▶ **Provided data**
"""

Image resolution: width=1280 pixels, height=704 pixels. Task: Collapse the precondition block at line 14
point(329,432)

"""
"""

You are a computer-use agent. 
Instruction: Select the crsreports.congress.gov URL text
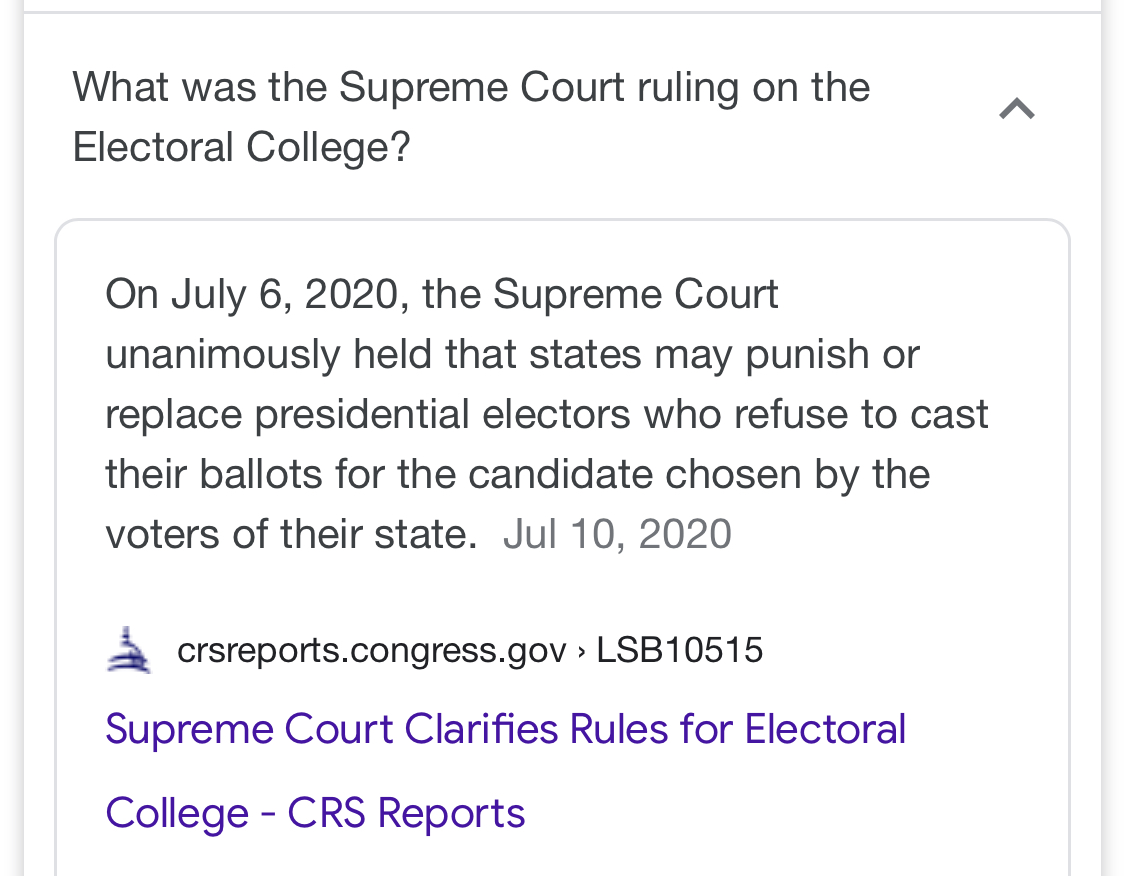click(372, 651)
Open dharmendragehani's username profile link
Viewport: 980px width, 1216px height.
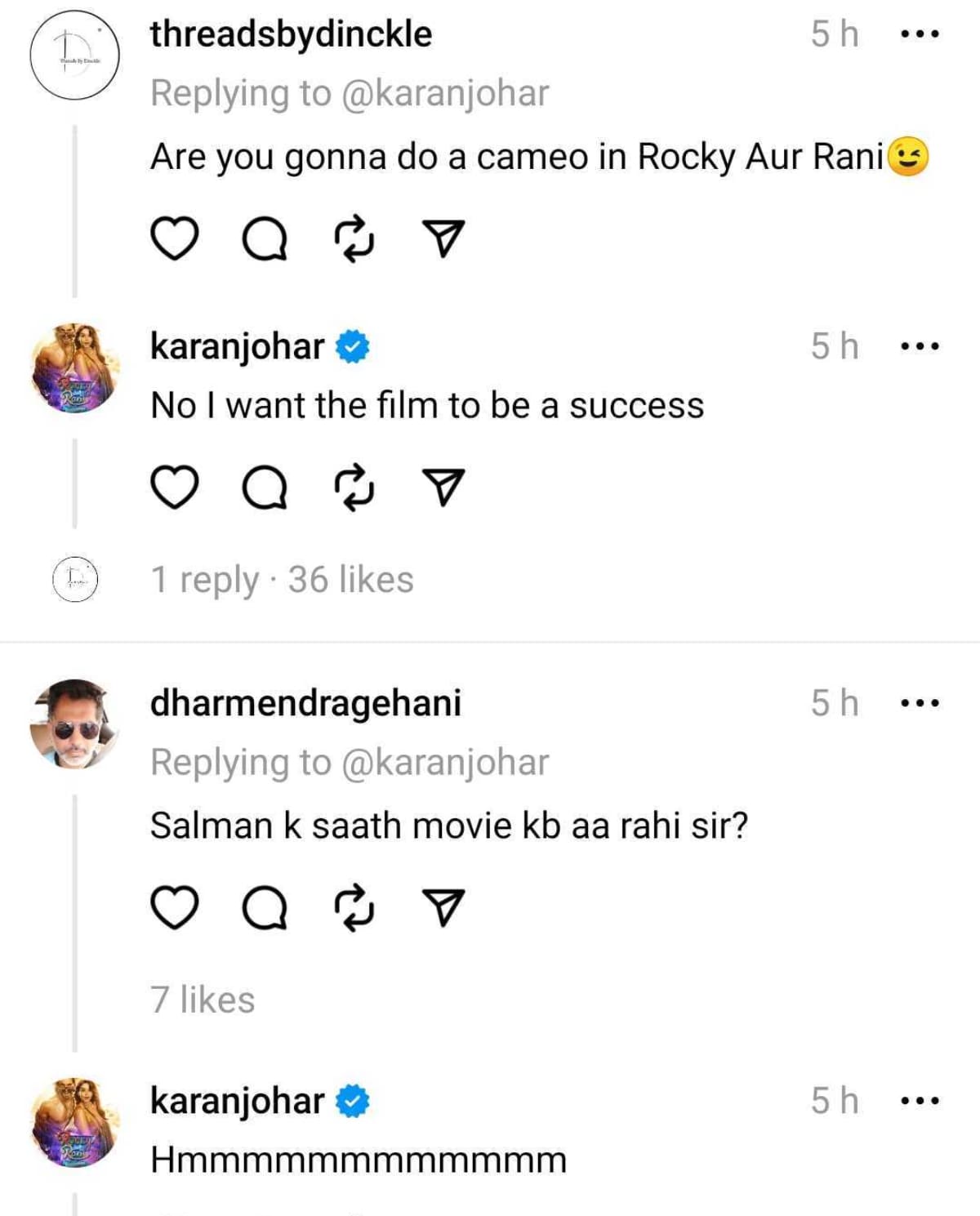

"""

▶ **Exercise**
Copy the rows word for word, starting at the line that contains "Image resolution: width=1280" and ending at the line that contains "point(329,432)".

▶ **Full response**
Image resolution: width=1280 pixels, height=704 pixels. Task: Collapse the precondition block at line 14
point(329,432)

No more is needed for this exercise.